LFM2 24B A2B: fast smoke test, zero workflow wins
LFM2 24B A2B passed a trivial JSON smoke test, then failed every current Local Model Bench paperwork case. The issue was not speed. It was task completion: wrong audit logic in scan cases, and no valid artifacts in agentic workflow cases.
LFM2 24B A2B is an interesting local candidate on paper: a 24B total-parameter mixture-of-experts model with roughly 2B active parameters, pitched for low-latency local use.
That makes it a good fit for the question Local Model Bench actually asks: not whether a model can answer a toy prompt, but whether it can survive private paperwork, messy folders, and exact final artifacts.
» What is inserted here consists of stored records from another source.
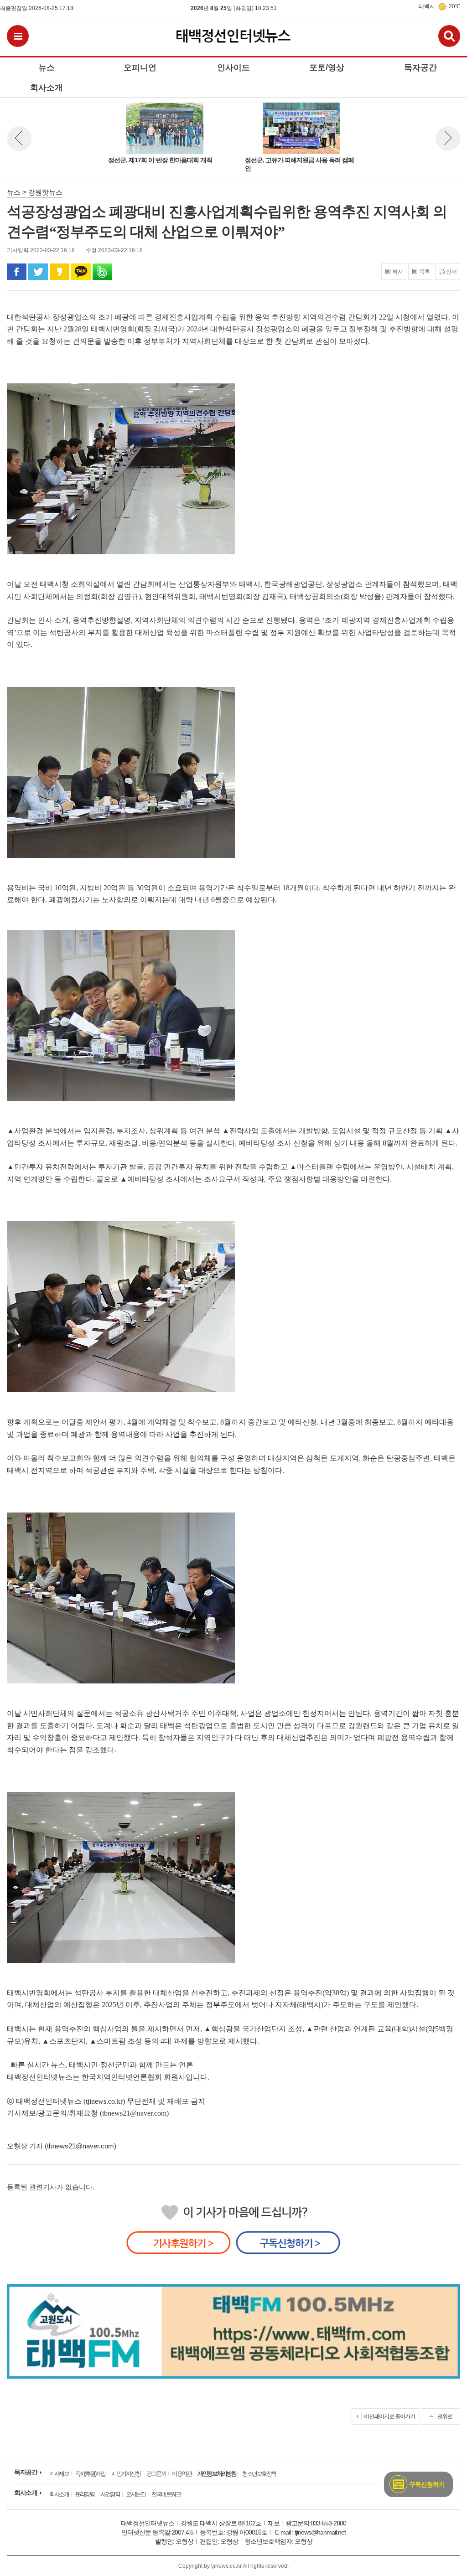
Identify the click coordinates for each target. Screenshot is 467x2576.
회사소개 (25, 2492)
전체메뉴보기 (18, 36)
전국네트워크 (165, 2494)
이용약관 (181, 2473)
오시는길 (135, 2494)
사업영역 (109, 2494)
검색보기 (449, 36)
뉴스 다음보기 (448, 138)
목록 (424, 271)
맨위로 (444, 2416)
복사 (397, 271)
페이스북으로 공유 (16, 271)
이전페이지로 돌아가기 (389, 2416)
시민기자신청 (125, 2473)
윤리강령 (84, 2494)
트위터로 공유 (38, 271)
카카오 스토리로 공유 (59, 271)
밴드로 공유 (102, 271)
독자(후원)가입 (90, 2473)
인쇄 (451, 271)
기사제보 (58, 2473)
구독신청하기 (427, 2484)
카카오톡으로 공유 (81, 271)
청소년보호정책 (259, 2473)
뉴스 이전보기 (19, 138)
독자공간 (25, 2472)
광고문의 (156, 2473)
On that version of the test, LFM2 did not survive.
Model Context
- Model family
- Liquid AI LFM2
- Run type
- Local LM Studio run
- Local hardware
- Mac mini M4, 64 GB unified memory
- Architecture listing
- 24B total / 2B active MoE
- Benchmark role
- Fast local worker candidate
Positioned As
- Liquid's LFM2-24B-A2B release describes the model as a sparse MoE with 24B total parameters and 2B active parameters, designed for low latency and efficient local deployment.
- The LM Studio listing positions it as a local model with 32K context and support for tool use, embeddings, structured output, and reasoning.
- Those claims make the practical test fair: if the model is a local worker candidate, it should at least attempt structured paperwork and workflow closure.
What We Actually Tested
- The model first passed a trivial LM Studio smoke test: return a tiny JSON object with a fixed sum.
- It then ran all five generated-invoice Paperwork Trial cases. It produced JSON, but the audit logic failed across the board: invoice classification, ignored document IDs, evidence, warnings, totals, and proof codes.
- It also ran all four Paperwork Workflow cases. These require agentic-style file selection, normalized artifacts, protected input folders, and final output files.
- The workflow cases failed harder: no valid `audit_result.json`, missing required artifacts, and tool-call traces that did not match the runner protocol.
What Worked
- Fast local responses in LM Studio.
- Passed a trivial JSON smoke test.
- Produced syntactically parseable JSON in the invoice-image cases.
Where It Broke
- Zero resolved cases across the current practical suite.
- Zero core passes across both scanned-paperwork and workflow cases.
- Approved invoices that should have gone to review.
- Used filenames instead of visible document IDs.
- Failed the agentic file-artifact workflow completely.
Readout
LFM2 24B A2B looked fast, but speed did not translate into useful paperwork completion. For this benchmark, it is a clean fail: not a near miss, not a formatting-only problem, and not a case of one bad task. It went 0/9.